_TO DO_:
Repeat these rows word for word, leaving out the pictures.

+===+

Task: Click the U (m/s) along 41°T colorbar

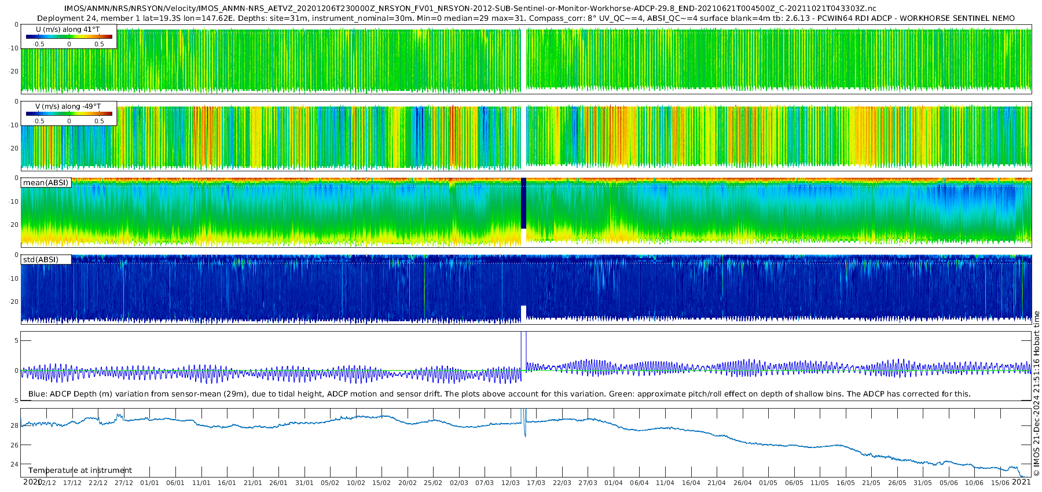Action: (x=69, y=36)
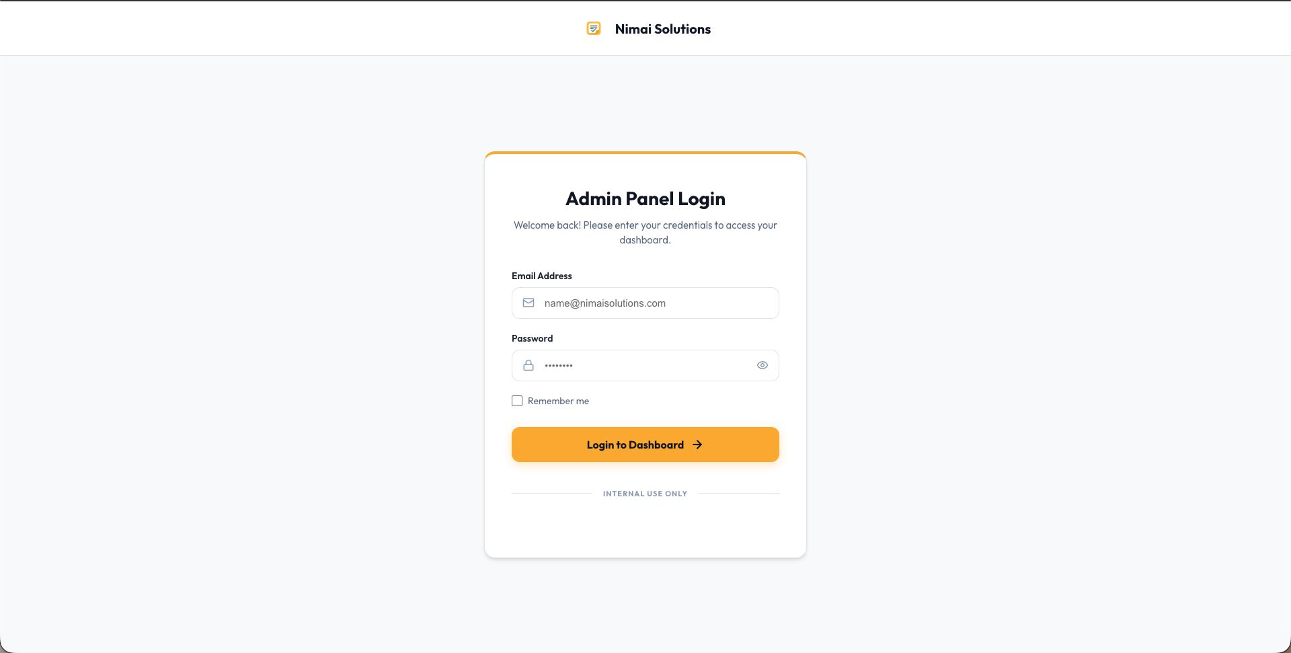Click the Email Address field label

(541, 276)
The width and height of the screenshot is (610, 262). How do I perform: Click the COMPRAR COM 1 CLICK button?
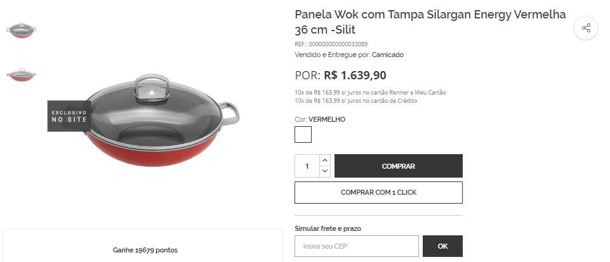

+===+

_WRITTEN REPLY_:
Task: Click the U (m/s) along 41°T colorbar

Action: (x=69, y=36)
Click the Email Address field label

(541, 276)
The width and height of the screenshot is (610, 262). How do I perform: Click the COMPRAR COM 1 CLICK button?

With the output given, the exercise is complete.